▸ Exercise
Reproduce the records from their first line through the line containing "Action: tap(46, 22)", including that line, and leave the pictures out.

▸ Records for the task
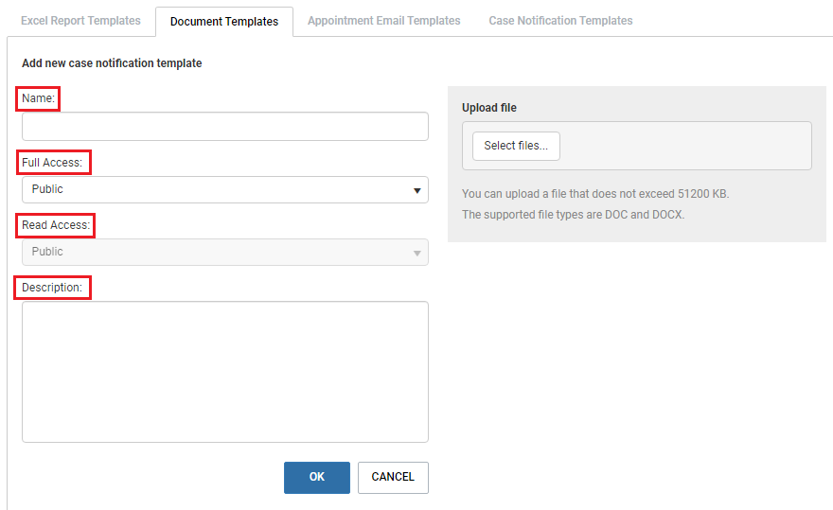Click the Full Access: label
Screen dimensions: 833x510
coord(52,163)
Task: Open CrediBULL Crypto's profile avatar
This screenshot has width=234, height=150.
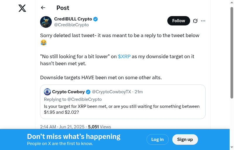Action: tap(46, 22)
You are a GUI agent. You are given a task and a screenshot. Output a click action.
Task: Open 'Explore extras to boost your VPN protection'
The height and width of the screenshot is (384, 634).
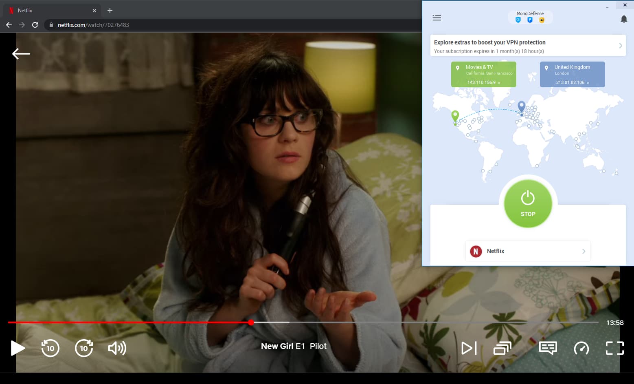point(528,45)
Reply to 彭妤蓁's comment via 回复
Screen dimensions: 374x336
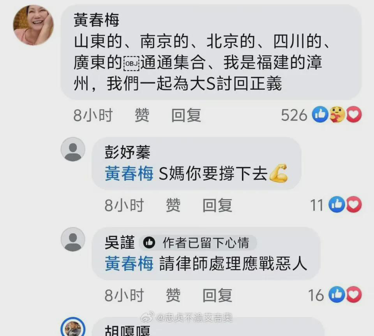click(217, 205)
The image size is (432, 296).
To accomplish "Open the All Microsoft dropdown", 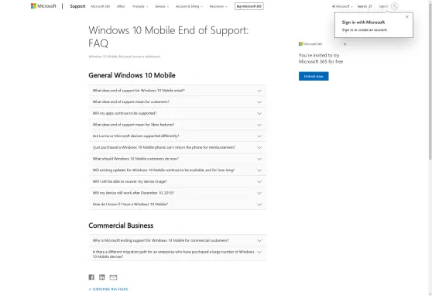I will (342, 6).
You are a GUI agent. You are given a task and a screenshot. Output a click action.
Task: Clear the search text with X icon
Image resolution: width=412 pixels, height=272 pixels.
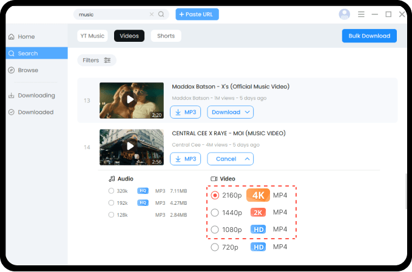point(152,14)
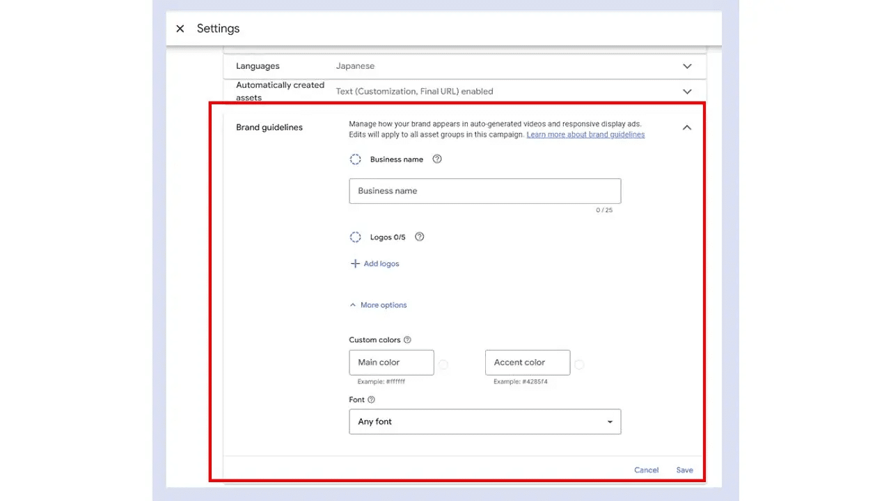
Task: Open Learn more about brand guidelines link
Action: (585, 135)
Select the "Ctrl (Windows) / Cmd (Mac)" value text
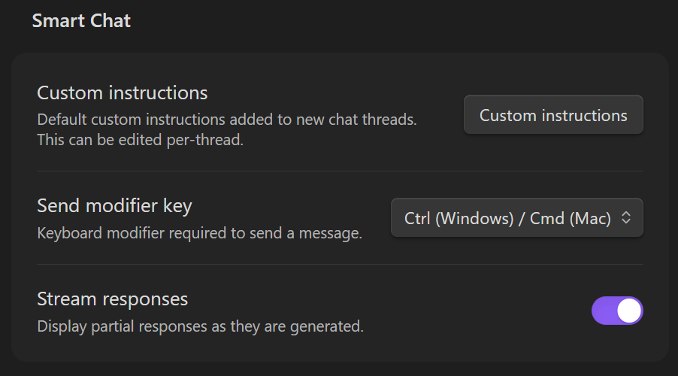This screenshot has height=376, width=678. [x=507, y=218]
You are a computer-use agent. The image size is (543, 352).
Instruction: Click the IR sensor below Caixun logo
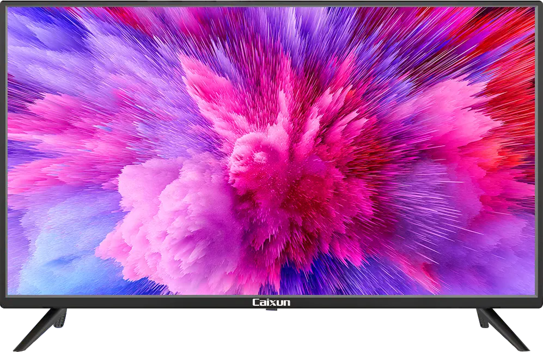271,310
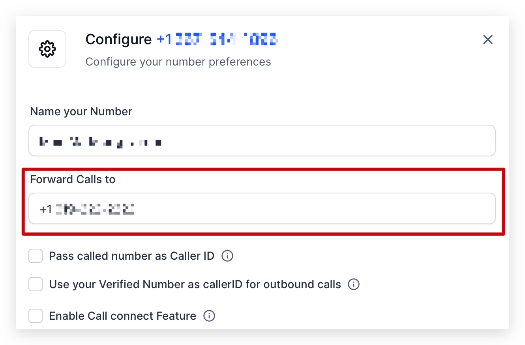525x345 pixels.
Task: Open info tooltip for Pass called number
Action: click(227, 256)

▸ Solution below
Click the Full Access: label
Screen dimensions: 833x510
coord(52,163)
Task: Open CrediBULL Crypto's profile avatar
This screenshot has width=234, height=150.
Action: tap(46, 22)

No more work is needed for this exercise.